The author of the luminous work "The Year of Fog" returns with an intensely emotional, multilayered family drama--a woman's search for her sister's killer that spirals into a journey of secrets, revelations, and damaged lives.

Author Biography

Michelle Richmond is the author of The Year of Fog, Dream of the Blue Room, and The Girl in the Fall-Away Dress. Her stories and essays have appeared in Glimmer Train, Playboy, The Oxford American, and elsewhere. She has been a James Michener Fellow, and her fiction has received the Associated Writing Programs Award and the Mississippi Review Prize. A native of Mobile, Alabama, Michelle lives with her husband and son in San Francisco, where she is at work on her next novel.


From the Hardcover edition.

Excerpts

Chapter One


 When I found him at last, I had long ago given up the search. It was late at night, and I was dining alone in a small cafe in Diriomo, Nicaragua. It was a place I had come to cherish during my annual visits to the village, the kind of establishment where one could order a plate of beans and a cup of coffee any time of the day or night.

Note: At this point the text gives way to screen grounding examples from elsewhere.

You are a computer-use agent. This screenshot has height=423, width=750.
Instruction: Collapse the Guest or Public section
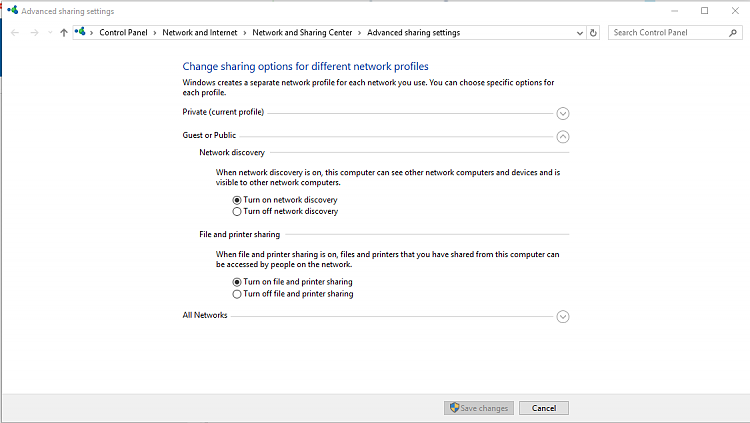[x=563, y=137]
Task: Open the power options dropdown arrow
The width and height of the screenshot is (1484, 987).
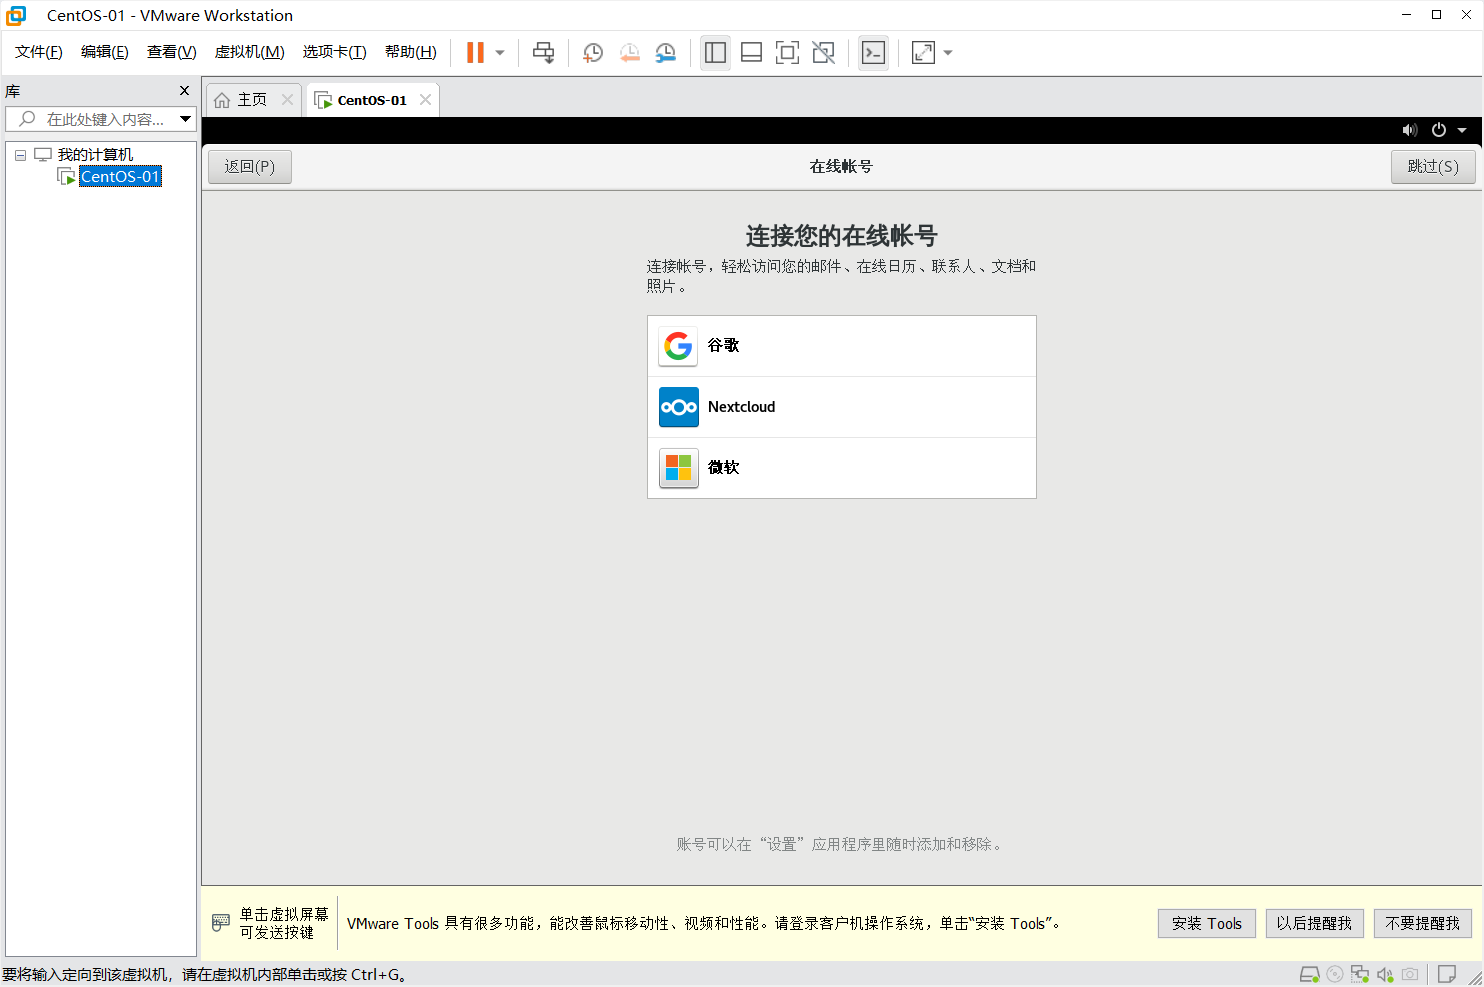Action: tap(1462, 130)
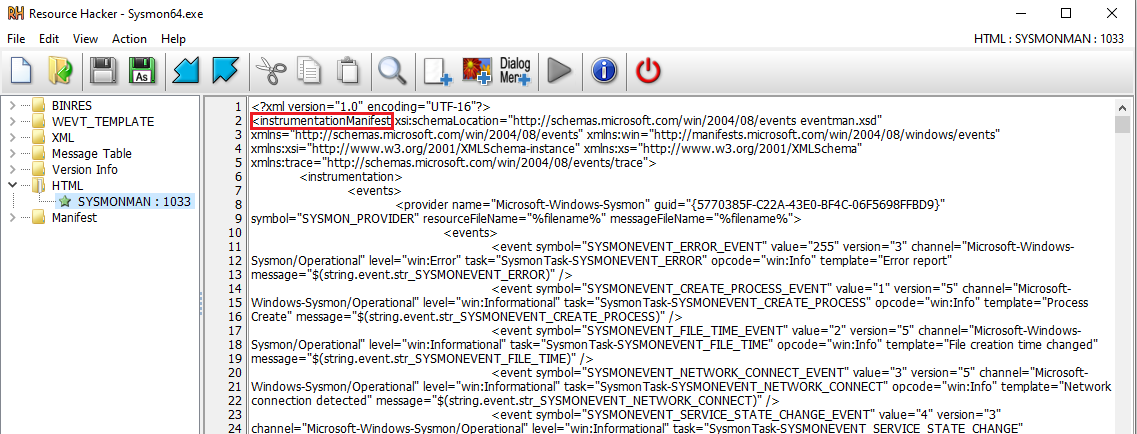Viewport: 1137px width, 434px height.
Task: Click the scissors Cut icon
Action: [x=270, y=70]
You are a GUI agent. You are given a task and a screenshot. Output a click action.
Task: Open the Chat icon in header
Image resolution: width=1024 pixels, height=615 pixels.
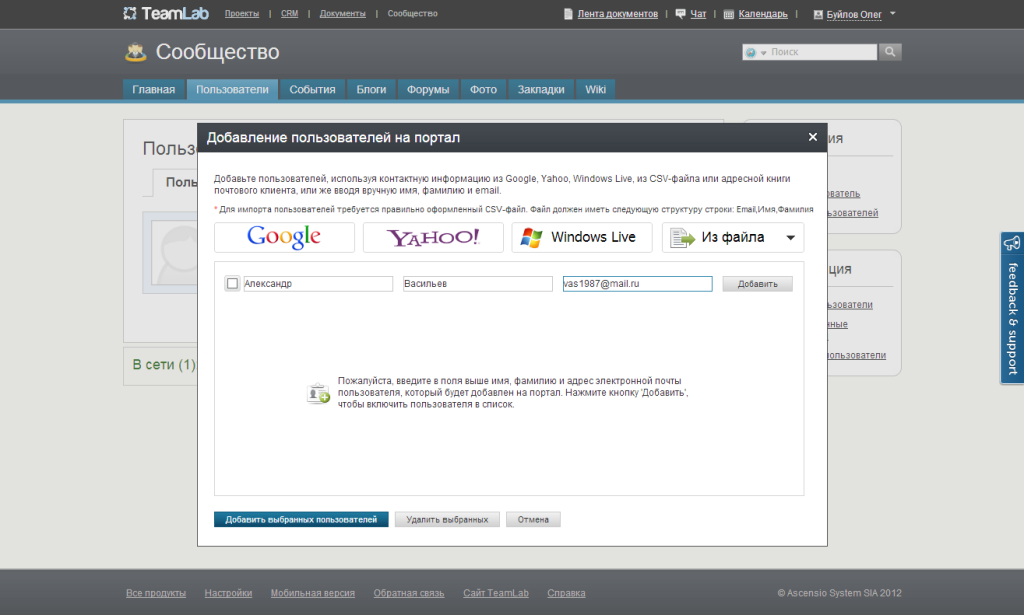coord(681,14)
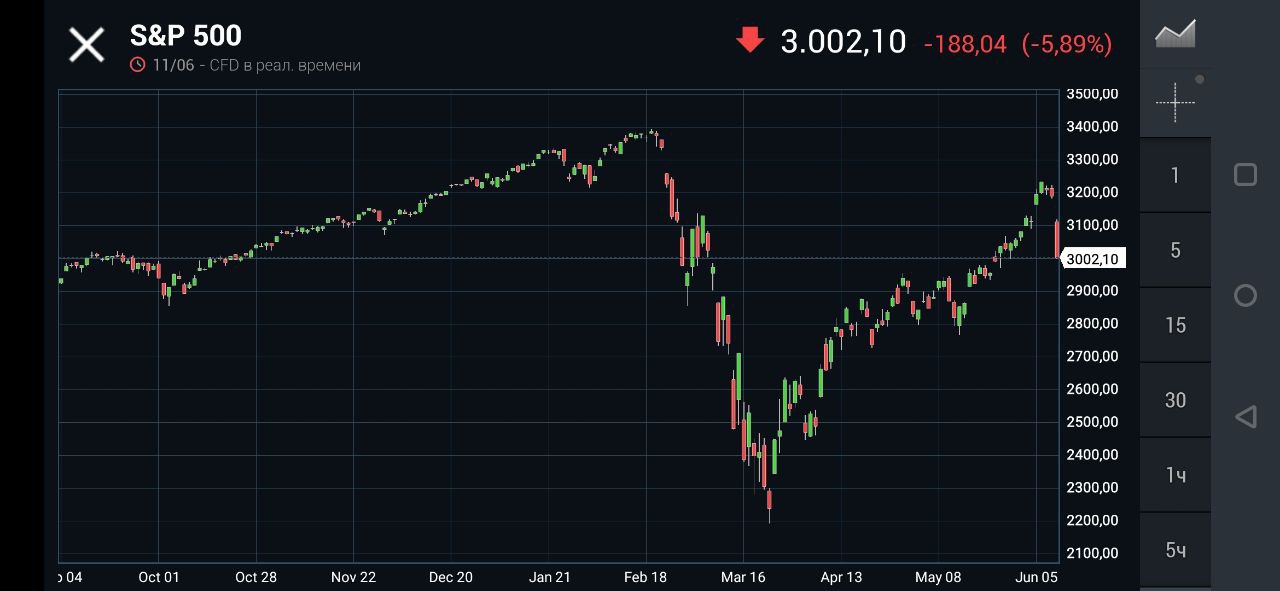Viewport: 1280px width, 591px height.
Task: Switch to the 1ч hourly timeframe
Action: pyautogui.click(x=1175, y=475)

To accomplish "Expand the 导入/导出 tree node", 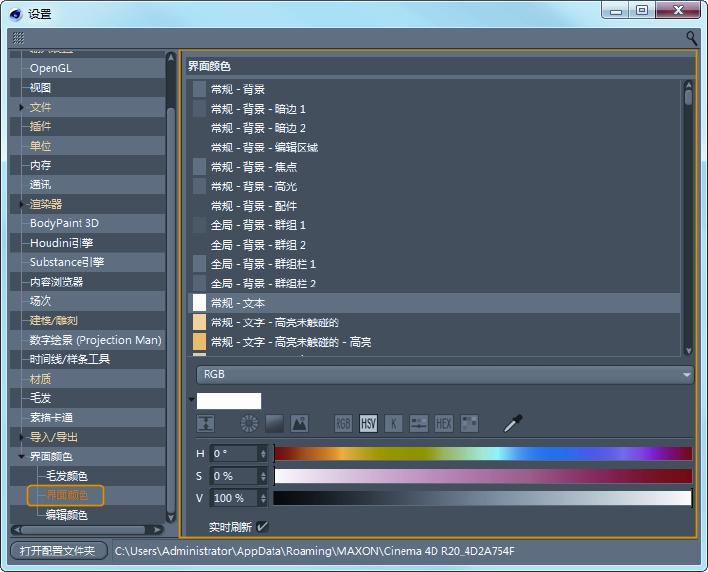I will [22, 437].
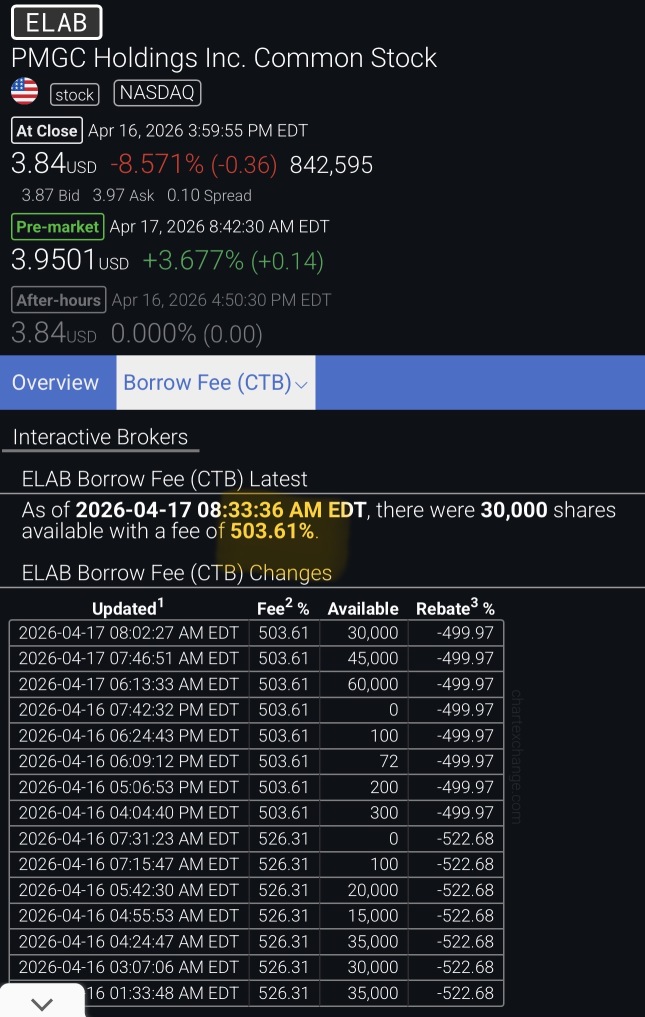Image resolution: width=645 pixels, height=1017 pixels.
Task: Click the Pre-market label
Action: 58,226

I had spent the evening wandering the dark, empty streets. July days in Diriomo were scorching; come nightfall, the buildings seemed to radiate heat, so that the air possessed a baked, dusty scent. Eventually I came to the familiar intersection. Going left would lead to my hotel, with its hard bed and uncooperative ceiling fan. Straight ahead was a baseball diamond where I had once seen a local kid beat a rat to death with an old wooden bat. To the right was a wide road giving way to a crooked alleyway, at the end of which the cafe beckoned.

Some time past midnight, I stood on the doorstep, ringing the little copper bell. Maria appeared, dressed in a long blue skirt, white blouse, and no shoes, looking as though she'd been expecting me.

"Did I wake you?"

"No," she said. "Welcome."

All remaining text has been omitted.